Infatti, oltre al titolo iridato ,ottenuto dal giovane bocciatore della Forti e
Sani nella specialità del tiro di precisione, il nostro team ha ottenuto un
terzo posto a squadre che non soddisfa appieno lo staff che ha lavorato con
tenacia e metodicità per arrivare in condizione eccellente a questo
appuntamento.
A differenza dell'anno scorso a Saluzzo, quando i nostri allievi furono
sconfitti in semifinale dalla Slovenia (poi iridata) nonostante una buona prova,
quella di quest'anno contro la Croazia è stata una battaglia impari, quasi a
senso unico.
Nel girone di qualificazione Mamino, Mandola e Panero (Di Fant ha fatto l'accostatore
a coppie solo nel secondo turno) hanno inflitto due secche sconfitte alla
Bulgaria un avversario di modesta levatura che ha svolto il compito di
sparring-partner, ideale per la nostra squadra per prendere confidenza sia con
l'ambiente che con i terreni di gioco. Anche il turno successivo contro
l'Australia non ha procurato soverchi problemi ai nostri che hanno raggiunto
così le semifinali con un ennesimo cappotto nei confronti dei "canguri". In
questo incontro c'è da sottolineare l'eccellente prova di Mandola, nel pto, con
31 punti.
Il programma delle eliminatorie ha procurato una sorpresa per ciò che riguarda i
pronostici pre-mondiali: i campioni in carica della Slovenia sono stati
eliminati dai padroni di casa della Croazia ed il tabellone delle semifinali si
è determinato con Italia-Croazia e Francia-Algeria.

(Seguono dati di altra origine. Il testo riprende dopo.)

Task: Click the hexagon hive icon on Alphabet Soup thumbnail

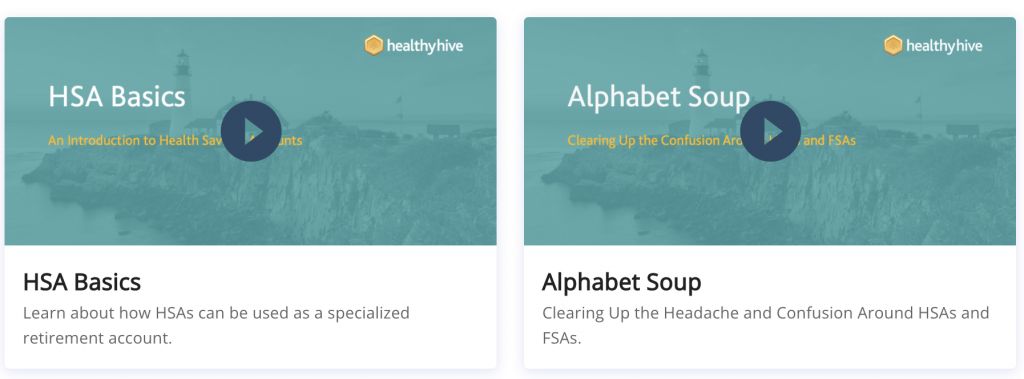Action: pyautogui.click(x=893, y=46)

Davanti ai croati, purtroppo, i colori azzurri si sono sbiaditi subendo una
sconfitta per 6 a 2 che ha cancellato il sogno della finale. Sul risultato può
avere influito il fattore campo ma, certamente, il gioco degli italiani è stato
spesso sottotono.
La vittoria per il terzo e quarto posto contro l'Algeria non ha levato certo
l'amaro dalla bocca per l'occasione perduta.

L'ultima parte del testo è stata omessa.